De gewigtigste geschiedenissen des Bybels, afgebeeld in twee honderd twee en vĳftig printverbeeldingen [...] met eene zaaklĳke uitbreiding opgehelderd [Missing one plate with two images]
Amsterdam; Dordrecht; Leyden; Harlingen: J. de Groot; G. Warnars; P. den Hengst; A. and P. Blusse; S. and J. Luchtmans; V. van der Plaats, 1791. Second edition. Hardcover. Folio (17 1/2 x 11"). XII, 129, pp (Text),  leaves (Plates). Contemporary 3/4 calf over illustrated paper cover boards, with gold lettering and tooling to spine. Raised bands. Decorative tailpieces. Second edition of this striking illustrated Bible (the original was published without any text) containing no less than 250 splendid copper engravings on 125 plates (out of 252 images on 126 plates). The plates have been engraved by the finest Dutch and French artists of the period, such as Jan Caspar Philips, Pierre Tanje, Simon Fokke, Jacob Folkema, Frans De Bakker, Claude Duflos, Pierre Quentin Chedel, and Lestol.
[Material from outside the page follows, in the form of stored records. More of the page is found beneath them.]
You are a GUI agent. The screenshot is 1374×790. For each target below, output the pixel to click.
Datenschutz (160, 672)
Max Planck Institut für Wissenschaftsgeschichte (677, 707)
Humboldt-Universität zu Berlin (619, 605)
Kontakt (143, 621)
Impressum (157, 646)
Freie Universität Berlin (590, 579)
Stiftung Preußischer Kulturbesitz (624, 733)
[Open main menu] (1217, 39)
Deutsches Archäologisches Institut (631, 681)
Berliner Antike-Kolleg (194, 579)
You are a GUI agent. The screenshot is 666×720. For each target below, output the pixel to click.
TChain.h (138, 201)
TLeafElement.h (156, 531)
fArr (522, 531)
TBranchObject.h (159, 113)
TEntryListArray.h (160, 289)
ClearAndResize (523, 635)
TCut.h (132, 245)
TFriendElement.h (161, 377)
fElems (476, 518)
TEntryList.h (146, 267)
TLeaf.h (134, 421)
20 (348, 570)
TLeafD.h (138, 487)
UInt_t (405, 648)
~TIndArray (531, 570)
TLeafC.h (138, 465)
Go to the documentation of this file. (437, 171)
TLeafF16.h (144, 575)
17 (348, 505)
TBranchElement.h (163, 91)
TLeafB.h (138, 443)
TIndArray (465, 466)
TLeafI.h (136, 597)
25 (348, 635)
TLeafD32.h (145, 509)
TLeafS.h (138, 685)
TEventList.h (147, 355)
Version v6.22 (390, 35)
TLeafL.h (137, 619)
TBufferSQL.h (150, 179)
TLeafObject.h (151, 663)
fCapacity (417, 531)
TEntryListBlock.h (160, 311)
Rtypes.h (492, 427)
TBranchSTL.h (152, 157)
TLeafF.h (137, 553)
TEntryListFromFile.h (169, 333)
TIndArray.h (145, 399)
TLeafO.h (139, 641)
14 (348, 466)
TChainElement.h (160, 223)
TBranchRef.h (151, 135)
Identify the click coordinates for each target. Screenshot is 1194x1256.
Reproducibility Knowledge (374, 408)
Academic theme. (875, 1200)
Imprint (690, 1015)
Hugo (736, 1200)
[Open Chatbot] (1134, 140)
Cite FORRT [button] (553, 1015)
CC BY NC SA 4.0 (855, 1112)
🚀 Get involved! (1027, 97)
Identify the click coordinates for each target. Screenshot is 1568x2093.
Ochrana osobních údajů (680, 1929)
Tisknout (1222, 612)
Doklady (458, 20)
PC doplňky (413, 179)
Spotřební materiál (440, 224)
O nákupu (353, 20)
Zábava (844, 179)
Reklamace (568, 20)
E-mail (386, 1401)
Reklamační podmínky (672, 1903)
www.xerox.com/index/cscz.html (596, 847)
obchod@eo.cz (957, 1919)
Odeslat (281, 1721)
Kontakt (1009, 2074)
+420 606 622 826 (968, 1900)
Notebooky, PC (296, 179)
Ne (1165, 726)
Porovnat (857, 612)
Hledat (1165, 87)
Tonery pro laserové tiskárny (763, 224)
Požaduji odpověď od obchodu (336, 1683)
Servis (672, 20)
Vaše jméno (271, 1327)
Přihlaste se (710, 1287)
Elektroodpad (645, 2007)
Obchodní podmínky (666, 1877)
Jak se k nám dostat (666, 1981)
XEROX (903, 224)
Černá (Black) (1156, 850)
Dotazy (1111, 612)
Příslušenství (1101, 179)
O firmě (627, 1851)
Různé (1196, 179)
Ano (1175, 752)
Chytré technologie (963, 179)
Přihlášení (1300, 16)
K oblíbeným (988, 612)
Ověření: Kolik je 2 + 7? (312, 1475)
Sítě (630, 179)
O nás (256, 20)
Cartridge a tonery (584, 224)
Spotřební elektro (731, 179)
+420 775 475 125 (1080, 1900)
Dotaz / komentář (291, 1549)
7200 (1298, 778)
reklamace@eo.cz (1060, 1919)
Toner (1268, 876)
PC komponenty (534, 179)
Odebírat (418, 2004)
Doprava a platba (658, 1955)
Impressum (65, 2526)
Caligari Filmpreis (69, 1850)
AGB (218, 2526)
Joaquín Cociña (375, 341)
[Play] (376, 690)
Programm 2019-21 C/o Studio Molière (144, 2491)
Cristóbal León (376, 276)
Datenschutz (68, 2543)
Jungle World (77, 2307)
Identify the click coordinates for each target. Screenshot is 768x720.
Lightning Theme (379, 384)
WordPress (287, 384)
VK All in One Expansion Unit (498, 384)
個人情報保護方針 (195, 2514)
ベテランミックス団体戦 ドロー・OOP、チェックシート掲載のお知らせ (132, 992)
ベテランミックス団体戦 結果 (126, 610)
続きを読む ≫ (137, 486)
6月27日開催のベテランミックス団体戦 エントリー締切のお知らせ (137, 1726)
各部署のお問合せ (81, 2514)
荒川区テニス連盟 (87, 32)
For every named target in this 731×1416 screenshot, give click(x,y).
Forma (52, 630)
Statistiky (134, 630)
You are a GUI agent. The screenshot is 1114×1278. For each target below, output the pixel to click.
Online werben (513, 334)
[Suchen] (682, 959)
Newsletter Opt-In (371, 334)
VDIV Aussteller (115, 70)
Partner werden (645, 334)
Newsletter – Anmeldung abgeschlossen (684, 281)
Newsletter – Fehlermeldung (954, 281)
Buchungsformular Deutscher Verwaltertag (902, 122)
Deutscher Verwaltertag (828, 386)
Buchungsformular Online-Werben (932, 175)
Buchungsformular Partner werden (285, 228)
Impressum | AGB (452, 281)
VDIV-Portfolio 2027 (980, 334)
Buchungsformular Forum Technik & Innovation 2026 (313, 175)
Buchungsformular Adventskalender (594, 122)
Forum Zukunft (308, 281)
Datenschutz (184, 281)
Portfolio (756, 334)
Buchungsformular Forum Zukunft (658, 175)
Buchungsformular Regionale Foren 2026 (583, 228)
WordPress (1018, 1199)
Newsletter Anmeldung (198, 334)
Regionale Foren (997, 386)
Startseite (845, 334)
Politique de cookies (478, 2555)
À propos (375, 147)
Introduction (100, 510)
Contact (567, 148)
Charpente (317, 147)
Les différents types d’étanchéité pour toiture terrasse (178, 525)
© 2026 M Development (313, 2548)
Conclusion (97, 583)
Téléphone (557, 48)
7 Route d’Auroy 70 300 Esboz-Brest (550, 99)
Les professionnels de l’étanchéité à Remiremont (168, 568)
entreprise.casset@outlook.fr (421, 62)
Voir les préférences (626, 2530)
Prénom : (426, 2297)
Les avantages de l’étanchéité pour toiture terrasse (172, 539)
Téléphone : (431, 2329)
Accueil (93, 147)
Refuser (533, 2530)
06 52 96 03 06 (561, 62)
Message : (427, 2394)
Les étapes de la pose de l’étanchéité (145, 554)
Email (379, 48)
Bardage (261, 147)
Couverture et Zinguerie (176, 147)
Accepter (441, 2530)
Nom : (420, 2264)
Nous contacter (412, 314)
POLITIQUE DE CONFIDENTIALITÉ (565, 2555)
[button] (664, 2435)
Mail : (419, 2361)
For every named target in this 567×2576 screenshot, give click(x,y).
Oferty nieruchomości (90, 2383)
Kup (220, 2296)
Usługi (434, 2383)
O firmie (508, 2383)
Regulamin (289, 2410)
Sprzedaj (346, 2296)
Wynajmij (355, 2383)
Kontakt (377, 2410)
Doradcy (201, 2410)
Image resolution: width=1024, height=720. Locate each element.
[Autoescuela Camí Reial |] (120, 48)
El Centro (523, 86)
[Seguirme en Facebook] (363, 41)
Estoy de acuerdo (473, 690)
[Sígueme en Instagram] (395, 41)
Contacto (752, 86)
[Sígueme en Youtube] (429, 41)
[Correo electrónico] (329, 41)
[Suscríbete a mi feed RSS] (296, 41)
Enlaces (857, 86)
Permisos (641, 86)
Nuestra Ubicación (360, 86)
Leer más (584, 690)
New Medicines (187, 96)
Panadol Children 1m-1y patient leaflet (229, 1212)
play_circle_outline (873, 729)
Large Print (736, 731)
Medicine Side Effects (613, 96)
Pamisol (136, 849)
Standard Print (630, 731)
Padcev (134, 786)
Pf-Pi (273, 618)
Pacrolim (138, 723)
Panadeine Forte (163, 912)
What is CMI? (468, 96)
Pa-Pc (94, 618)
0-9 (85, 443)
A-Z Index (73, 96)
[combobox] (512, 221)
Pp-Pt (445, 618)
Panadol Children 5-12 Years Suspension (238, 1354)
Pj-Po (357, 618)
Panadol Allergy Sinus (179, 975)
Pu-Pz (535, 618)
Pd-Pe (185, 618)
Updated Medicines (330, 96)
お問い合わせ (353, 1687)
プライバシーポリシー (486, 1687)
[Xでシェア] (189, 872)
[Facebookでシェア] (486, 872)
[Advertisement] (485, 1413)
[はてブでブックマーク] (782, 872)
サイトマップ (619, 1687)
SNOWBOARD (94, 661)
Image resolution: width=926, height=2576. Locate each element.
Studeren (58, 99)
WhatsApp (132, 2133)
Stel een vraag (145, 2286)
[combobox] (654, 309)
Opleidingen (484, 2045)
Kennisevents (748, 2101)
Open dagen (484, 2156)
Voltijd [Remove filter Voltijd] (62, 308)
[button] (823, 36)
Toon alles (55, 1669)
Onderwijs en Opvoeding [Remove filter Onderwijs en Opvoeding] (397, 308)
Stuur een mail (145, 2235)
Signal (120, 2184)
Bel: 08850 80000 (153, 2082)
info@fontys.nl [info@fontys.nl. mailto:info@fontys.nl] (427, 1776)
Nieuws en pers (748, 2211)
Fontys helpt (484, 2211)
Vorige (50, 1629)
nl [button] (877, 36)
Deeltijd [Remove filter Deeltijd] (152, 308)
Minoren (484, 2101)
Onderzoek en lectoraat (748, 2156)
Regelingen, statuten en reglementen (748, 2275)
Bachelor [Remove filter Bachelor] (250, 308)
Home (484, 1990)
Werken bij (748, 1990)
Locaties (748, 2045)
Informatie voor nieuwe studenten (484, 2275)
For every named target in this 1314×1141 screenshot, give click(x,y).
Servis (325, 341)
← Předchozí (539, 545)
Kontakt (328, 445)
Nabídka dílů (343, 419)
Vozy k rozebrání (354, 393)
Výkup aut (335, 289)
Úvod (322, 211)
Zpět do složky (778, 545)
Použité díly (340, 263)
Binding rubbed on spine and along edges, with some abrasion to calf. Tail of spine chipped. One leaf featuring the following two engravings missing: Adam en Eva eten van den verbooden Boom, and Adam en Eva verbergen zich in den Hof. Some pages have been expertly repaired, and remargined. Sporadic closed tears repaired with non-abrasive tape. Page 7/8 repaired but suffered some minor loss of text. Upper half of pp. 93/94 heavily foxed, thus affecting the upper image of each facing plate. Moderate closed tears, foxing and age-toning along paper margin (not affecting text or plates). Text in Dutch. Captions in Dutch and French. Binding in overall fair to good-, interior in good to good+, plates in very good, images in near fine to fine condition. g- to vg. Item #18863
About the author: Ysbrand van Hamelsveld (1743-1812) was a Dutch Reformed minister and professor of theology. This radical Patriot had preached patriotism from the pulpit and even had called upon the male members of his flock to take up arms against stadtholder, William V. Forced to resign his offices after 1787 (when the troops of Frederick William II of Prussia crushed the Patriots), Van Hamelsveld became a professional writer and translator.